In the late 1940s, Ginsberg had a life-changing epiphany in his Harlem apartment when he ‘heard’ the great English Romantic poet ‘reading’ some of these poems. Beginning in 1968, he began to write versions of many of the poems from the two works on a pump organ and harmonium, the latter which he played live in his readings from the 1960s onward.
On the first CD, he sings many of the songs with Peter Orlovsky, his long-time live-in poet-lover. The second CD has Ginsberg as the main vocalist, sometimes with a chorus, and also includes three Eastern mantras.
Musicians include the likes of Don Cherry, Elvin Jones, and many other musical guests. The main instruments are harmonium with guitar, flute (these first two instruments play the corresponding melodies sung for the most part), cello, and sometimes piano or organ. Other instrument backing includes trumpet, French horn, harpsichord, bass, drums, finger cymbals, and mandolin.

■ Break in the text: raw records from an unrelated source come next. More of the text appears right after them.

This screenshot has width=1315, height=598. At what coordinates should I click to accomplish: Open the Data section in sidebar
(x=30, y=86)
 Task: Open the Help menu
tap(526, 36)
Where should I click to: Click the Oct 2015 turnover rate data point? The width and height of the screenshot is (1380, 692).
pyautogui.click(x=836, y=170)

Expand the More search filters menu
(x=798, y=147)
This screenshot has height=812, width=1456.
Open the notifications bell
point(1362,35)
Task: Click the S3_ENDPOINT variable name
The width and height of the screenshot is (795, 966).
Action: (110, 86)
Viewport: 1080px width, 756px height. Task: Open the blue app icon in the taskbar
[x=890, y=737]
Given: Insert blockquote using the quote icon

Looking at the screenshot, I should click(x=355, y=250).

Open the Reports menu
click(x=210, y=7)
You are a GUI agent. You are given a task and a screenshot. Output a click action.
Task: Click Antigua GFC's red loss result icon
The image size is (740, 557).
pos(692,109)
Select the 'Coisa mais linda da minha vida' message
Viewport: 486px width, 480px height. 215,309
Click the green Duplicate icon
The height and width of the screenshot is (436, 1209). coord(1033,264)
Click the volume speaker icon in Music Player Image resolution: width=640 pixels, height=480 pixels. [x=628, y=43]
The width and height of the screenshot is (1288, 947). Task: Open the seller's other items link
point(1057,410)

Beat figure Barry Miles produced the first session (June-July 1969) and the second July-August 1971). In the recordings, Ginsberg repeats some of the short poems, several last verses, and many final lines.
Generally speaking, the album contains two parts of one main journey through the Innocence and Experience poems; Ginsberg makes one pass through both poem sections in part 1/CD 1, then another through both again, covering poems he missed the first time. (It should be noted that several well-known poems like “The Tyger” and “The Clod and the Pebble” are not covered.)
Ginsberg’s trip through CD 1 starts, like Blake’s, with an emphasis on innocence, joy, a sense of (a shepherds’) God’s interest in and protection of children, resolution of whatever conflicts hinted at, a promise of heavenly rewards.
The Experience poems take over with a sense of the Fall, disappointments, cynicism, corrupt institutions like churches and governments, messed-up human relationships, repressive tyrants, and the miseries and sufferings of human beings.
CD 2 marks a return to Innocence, joy, freedom, empathy, sympathy, and the positive attributes of humans and God. Toward the end, though, a realistic view of life returns with sorrow, grief, poverty, “eternal winter”, “blasts of winter”, with a sense of death, imprisonment, and being lost in folly, doubt, and “an endless maze” in the journey through adulthood.
This album was a definite labor of love with an unconventional Beat poet setting Blake’s poems to unique music. It is a positive exercise which also allows Blake fans to revisit many of his poems and reconsider their possibilities of meaning and presentation. The ideas that are evoked by the performances open up new horizons for understanding and appreciating Blake’s work. Throughout, Ginsberg remains a happy, joyous, keen, sincere interpreter and medium throughout the sessions and this lends an overall charming quality to this project.